[Provided records — start]
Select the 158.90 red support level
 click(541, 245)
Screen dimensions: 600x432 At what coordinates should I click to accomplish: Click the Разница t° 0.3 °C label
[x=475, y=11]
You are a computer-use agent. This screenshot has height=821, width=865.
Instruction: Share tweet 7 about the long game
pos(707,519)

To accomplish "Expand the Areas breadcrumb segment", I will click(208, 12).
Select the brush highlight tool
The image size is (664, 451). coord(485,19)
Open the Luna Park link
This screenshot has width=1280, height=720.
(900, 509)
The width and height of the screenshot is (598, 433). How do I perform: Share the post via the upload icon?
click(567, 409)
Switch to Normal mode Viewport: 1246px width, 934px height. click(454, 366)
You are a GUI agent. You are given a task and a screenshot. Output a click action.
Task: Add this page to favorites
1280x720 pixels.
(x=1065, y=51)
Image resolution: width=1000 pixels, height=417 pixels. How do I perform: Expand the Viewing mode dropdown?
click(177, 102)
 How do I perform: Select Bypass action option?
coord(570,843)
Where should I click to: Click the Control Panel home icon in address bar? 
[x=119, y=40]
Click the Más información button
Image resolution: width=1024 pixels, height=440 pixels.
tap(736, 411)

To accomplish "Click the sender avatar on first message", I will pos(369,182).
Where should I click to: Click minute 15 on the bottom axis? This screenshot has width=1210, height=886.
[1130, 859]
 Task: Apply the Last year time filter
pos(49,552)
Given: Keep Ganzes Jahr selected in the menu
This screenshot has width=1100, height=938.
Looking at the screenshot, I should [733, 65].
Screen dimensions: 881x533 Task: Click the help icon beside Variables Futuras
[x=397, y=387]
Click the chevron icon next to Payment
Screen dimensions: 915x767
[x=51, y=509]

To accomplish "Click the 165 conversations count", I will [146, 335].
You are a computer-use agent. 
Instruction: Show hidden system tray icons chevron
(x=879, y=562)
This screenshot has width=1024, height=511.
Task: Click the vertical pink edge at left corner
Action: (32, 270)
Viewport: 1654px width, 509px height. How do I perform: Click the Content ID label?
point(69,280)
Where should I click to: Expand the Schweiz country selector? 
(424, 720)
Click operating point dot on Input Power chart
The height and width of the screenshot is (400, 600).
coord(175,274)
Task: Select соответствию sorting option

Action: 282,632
[Provided records — finish]
— Task statement —
Set down each line of the material above without a single alteration.

— Task answer —
Select the 158.90 red support level
 click(541, 245)
Screen dimensions: 600x432 At what coordinates should I click to accomplish: Click the Разница t° 0.3 °C label
[x=475, y=11]
You are a computer-use agent. This screenshot has height=821, width=865.
Instruction: Share tweet 7 about the long game
pos(707,519)

To accomplish "Expand the Areas breadcrumb segment", I will click(208, 12).
Select the brush highlight tool
The image size is (664, 451). coord(485,19)
Open the Luna Park link
This screenshot has width=1280, height=720.
(900, 509)
The width and height of the screenshot is (598, 433). How do I perform: Share the post via the upload icon?
click(567, 409)
Switch to Normal mode Viewport: 1246px width, 934px height. click(454, 366)
You are a GUI agent. You are given a task and a screenshot. Output a click action.
Task: Add this page to favorites
1280x720 pixels.
(x=1065, y=51)
Image resolution: width=1000 pixels, height=417 pixels. How do I perform: Expand the Viewing mode dropdown?
click(177, 102)
 How do I perform: Select Bypass action option?
coord(570,843)
Where should I click to: Click the Control Panel home icon in address bar? 
[x=119, y=40]
Click the Más información button
Image resolution: width=1024 pixels, height=440 pixels.
tap(736, 411)

To accomplish "Click the sender avatar on first message", I will pos(369,182).
Where should I click to: Click minute 15 on the bottom axis? This screenshot has width=1210, height=886.
[1130, 859]
 Task: Apply the Last year time filter
pos(49,552)
Given: Keep Ganzes Jahr selected in the menu
This screenshot has width=1100, height=938.
Looking at the screenshot, I should [733, 65].
Screen dimensions: 881x533 Task: Click the help icon beside Variables Futuras
[x=397, y=387]
Click the chevron icon next to Payment
Screen dimensions: 915x767
[x=51, y=509]

To accomplish "Click the 165 conversations count", I will [146, 335].
You are a computer-use agent. 
Instruction: Show hidden system tray icons chevron
(x=879, y=562)
This screenshot has width=1024, height=511.
Task: Click the vertical pink edge at left corner
Action: (32, 270)
Viewport: 1654px width, 509px height. How do I perform: Click the Content ID label?
point(69,280)
Where should I click to: Expand the Schweiz country selector? 
(424, 720)
Click operating point dot on Input Power chart
The height and width of the screenshot is (400, 600).
coord(175,274)
Task: Select соответствию sorting option

Action: 282,632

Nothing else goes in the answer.